Norway’s government is looking at ways to reduce the negative environmental effects of crypto mining. They may also support Swedish suggestions to this end. The European Commission has revealed it is already working to promote a transition to “more sustainable” protocols.
Norway Minister Insists That Extensive Mining Use Of Renewable Energy Is Not Justifiable
Authorities in Norway are mulling over potential policy measures to deal with the effects of crypto mining on the environment, the country’s minister responsible for local government and regional development has indicated. The review will see the Norwegian government examine solutions that were recently presented by Swedish regulators, and consider implementing common European regulations. Speaking to Euronews Next, Minister Bjørn Arild Gram also stated:
While crypto mining and the technology behind it may have some benefits over time, the current high use of renewable energy is not justified.
These countries have become popular places for crypto miners, as has Iceland and another Nordic country. This region has high renewable energy reserves and low electricity rates. Eurostat data from the first half 2021 shows that Norway was the country with the lowest electricity prices for consumers outside of households in the European Economic Area. More than 90% of the energy it uses comes from hydroelectric power.
Bjørn Gram’s statement comes after the directors of Sweden’s financial services and environmental protection agencies called for imposing a ban on proof-of-work mining across the European Union, after a multifold increase of energy usage by bitcoin miners in the country this year. “Sweden needs the renewable energy targeted by crypto asset producers for the climate transition of our essential services, and increased use by miners threatens our ability to meet the Paris Agreement,” the officials warned.
“Overall, we want our renewable energy to be used in a way that creates value and that supports the transition to a climate neutral society,” Minister Gram elaborated.
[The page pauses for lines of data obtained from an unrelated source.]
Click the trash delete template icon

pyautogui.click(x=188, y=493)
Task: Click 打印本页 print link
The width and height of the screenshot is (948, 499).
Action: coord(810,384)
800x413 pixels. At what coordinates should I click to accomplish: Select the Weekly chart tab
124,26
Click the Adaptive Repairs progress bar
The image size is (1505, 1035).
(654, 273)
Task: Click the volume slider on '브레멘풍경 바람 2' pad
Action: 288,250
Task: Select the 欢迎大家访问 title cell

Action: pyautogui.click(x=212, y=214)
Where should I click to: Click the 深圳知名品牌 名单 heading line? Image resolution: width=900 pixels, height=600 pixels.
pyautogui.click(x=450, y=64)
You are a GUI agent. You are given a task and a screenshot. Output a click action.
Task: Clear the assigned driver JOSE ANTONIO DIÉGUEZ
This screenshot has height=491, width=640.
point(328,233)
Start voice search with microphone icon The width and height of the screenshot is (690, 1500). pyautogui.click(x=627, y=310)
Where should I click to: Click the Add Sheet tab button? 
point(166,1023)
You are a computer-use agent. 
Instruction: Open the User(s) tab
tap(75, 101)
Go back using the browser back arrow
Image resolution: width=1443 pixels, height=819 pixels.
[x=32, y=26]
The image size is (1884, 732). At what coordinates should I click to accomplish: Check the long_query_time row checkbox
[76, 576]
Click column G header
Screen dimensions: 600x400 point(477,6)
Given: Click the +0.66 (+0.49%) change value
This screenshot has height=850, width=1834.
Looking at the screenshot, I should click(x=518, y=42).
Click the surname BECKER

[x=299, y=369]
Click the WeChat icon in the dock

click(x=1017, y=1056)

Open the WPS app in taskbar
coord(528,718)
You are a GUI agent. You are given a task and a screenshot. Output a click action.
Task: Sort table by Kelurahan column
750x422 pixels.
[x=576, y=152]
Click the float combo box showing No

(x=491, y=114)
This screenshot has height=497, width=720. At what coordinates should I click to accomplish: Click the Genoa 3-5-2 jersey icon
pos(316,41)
These comments were part of heated discussions in Norway about the potential use of renewable energy for digital coin minting. This is after Oslo granted tax breaks to data centers. The country’s new environment minister, Espen Barth Eide, has in the past expressed concerns over Norway becoming the “world’s Bitcoin mine” at the expense of its own power-intensive industries.
European Commission urges crypto miners to abandon proof-of-work concept
Regional Development Minister Bjørn Gram did not provide any specific details regarding the regulatory policies the Norwegian government is currently considering. If Norway follows in the steps of Sweden it could lead to a crackdown against crypto mining operations which require large amounts of energy.
Meanwhile, the European Commission (EC), which would be responsible for enforcing crypto regulations in the EU, has admitted that it’s already encouraging the crypto mining industry to “migrate applications” from energy-intensive proof-of-work blockchains to less demanding protocols like proof-of-stake and hybrid consensus models, Euronews Next revealed. A spokesperson for the executive body told the publication that the EC is working to promote “more sustainable forms of blockchain technologies.”
The Commission, the representative added, has “ambitious emission reduction targets” and promotes the advancement of less energy-intensive blockchain technologies through funding for startups and direct development of a public sector blockchain network. The official said that although the Paris Climate Agreement is not intended to ban crypto mining as it was referred by Swedish regulators. However, Brussels has been made aware of recent developments in China and will be discussing the issue with EU members.